Thèse de doctorat
Résumé : Indicators are still at the heart of the debate on ‘sustainable development’ (SD), whatever the level or stance taken. However, initiatives of ‘indicators for sustainable development’ (ISD) cannot be related to a well-defined object. Facing this heterogeneity, an analysis of the uses and impacts of ISD in decision- and policy-making situations appears to be a necessity. Consequently, the present thesis focalises on the discussion and analysis of the characteristics of ISD-initiatives that are influencing the usability of ISD in decision situations? At a secondary level, the thesis identifies of a key which allows to read and analyse these characteristics, i.e. the usability-profile of ISD-processes, with respect to the configuration of the decision situation.

A discussion of the mechanics of decision-making processes and the handling of information within these, identifies that the utilisation of assessments in policy-making can be apprehended with three different characteristics: legitimacy, credibility and salience (L,C,S). Applied to the context of ISD, legitimacy refers to the perception of the policy-actors of the procedural fairness, credibility to the perception of the scientific soundness and salience to the perception of stakeholder- and policy-relevance. A discussion of alternative and existing utilisation-analyses of ISD shows that the L,C,S-framework has sufficient depth and width to figure as a potential, overarching framework of ISD-characteristics. Simultaneously, the confrontation of the L,C,S-framework with the issue domain of SD, as well as a translation of L,C,S on the level of ISD-initiatives, shows that a secondary level of analysis is necessary. The linkages between an L,C,S-based analysis of the usability-profiles of ISD, the principles of SD and the policy making processes can be identified to be best discussed at the level of the institutionalisation of ISD, i.e. the ‘institutional embeddedness’ of ‘soft’ information-processes for SD-management into public decision-making culture. ISD can be identified as ‘boundary organisations’, i.e. objects which are set to facilitate the interactions between different existing actor arenas which have different cultures of understanding, constructing, organising and digesting information. We propose thus to add to the analysis of the usability of ISD, a second, institutional axis which allows to situate the mechanics of L,C,S between actor arenas, and allows to conceive a ‘usability-profile’ for ISD-initiatives.

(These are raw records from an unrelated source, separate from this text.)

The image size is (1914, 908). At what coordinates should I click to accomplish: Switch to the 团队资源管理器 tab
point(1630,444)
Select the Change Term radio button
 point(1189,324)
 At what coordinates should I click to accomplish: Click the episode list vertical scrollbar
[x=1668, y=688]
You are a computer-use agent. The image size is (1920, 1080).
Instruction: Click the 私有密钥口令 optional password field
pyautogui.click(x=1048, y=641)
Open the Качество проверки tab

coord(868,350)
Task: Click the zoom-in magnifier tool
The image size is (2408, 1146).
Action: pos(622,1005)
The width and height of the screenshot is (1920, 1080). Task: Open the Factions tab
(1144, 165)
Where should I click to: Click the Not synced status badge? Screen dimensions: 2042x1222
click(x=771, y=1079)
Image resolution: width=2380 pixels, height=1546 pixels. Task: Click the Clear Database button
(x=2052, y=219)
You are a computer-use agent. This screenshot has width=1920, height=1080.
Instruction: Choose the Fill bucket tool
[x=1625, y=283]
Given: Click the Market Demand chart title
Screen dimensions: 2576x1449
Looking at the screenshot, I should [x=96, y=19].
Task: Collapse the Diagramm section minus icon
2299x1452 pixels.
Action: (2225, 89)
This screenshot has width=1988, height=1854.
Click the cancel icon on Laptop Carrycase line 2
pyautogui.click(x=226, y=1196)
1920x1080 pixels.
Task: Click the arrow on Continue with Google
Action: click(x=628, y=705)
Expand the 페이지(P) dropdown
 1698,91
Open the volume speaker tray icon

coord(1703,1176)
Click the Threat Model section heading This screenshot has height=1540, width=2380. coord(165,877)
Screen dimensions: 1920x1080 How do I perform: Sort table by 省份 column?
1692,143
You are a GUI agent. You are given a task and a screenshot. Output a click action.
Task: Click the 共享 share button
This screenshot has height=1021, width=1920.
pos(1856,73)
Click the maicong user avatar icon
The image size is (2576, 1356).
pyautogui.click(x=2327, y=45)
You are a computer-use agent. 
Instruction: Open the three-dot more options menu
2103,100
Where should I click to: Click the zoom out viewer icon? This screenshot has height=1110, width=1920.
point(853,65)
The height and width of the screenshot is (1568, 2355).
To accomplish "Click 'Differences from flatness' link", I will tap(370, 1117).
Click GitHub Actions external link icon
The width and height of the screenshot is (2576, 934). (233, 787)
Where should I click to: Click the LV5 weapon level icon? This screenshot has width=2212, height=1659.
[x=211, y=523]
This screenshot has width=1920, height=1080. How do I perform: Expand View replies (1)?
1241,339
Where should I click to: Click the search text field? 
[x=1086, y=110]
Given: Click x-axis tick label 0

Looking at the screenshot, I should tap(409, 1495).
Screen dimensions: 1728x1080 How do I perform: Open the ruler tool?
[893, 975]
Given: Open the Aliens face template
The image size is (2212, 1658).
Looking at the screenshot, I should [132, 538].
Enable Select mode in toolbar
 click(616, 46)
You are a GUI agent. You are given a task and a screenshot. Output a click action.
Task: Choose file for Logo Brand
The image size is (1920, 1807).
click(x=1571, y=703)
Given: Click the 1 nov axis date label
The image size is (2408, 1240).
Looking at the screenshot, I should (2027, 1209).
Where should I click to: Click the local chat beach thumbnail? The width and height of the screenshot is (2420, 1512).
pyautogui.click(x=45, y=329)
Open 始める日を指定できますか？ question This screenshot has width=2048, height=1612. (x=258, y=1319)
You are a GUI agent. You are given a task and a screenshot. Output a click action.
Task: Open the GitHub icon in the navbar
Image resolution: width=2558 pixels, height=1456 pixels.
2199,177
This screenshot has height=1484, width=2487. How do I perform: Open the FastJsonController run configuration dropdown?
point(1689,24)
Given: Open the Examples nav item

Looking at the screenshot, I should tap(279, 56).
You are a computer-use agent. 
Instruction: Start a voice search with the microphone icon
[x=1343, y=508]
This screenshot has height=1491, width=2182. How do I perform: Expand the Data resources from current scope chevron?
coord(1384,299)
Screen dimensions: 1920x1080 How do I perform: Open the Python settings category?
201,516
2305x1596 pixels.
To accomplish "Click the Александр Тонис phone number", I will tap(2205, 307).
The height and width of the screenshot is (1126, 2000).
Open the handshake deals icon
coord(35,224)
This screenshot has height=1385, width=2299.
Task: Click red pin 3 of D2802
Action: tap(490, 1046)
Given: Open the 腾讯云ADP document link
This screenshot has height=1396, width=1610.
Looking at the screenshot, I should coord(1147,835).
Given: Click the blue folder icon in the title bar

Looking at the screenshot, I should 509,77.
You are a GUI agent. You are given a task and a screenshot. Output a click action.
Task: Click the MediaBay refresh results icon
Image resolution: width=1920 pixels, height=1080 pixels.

The institutional reading of ISD-initiatives is than developed further. In order to enhance their usability, ISD-processes need to be governed and steered: their usability can be managed and co-constructed through the lenses of the three usability-characteristics. Simultaneously, ISD are themselves acknowledged as being part of the government- and governance-instruments of the SD-domain. By translating information between actor-arenas, ISD foster a ‘governance-enhancing’ function, which in the end renders ISD as being part of the steering (or governance) instruments of SD. As a consequence, the enhancement or even management of the usability of ISD will distil down to ‘steer the steering’. Such a double-bound governance function can be addressed as ‘reflexive governance’, i.e. the governance of the governance instrument.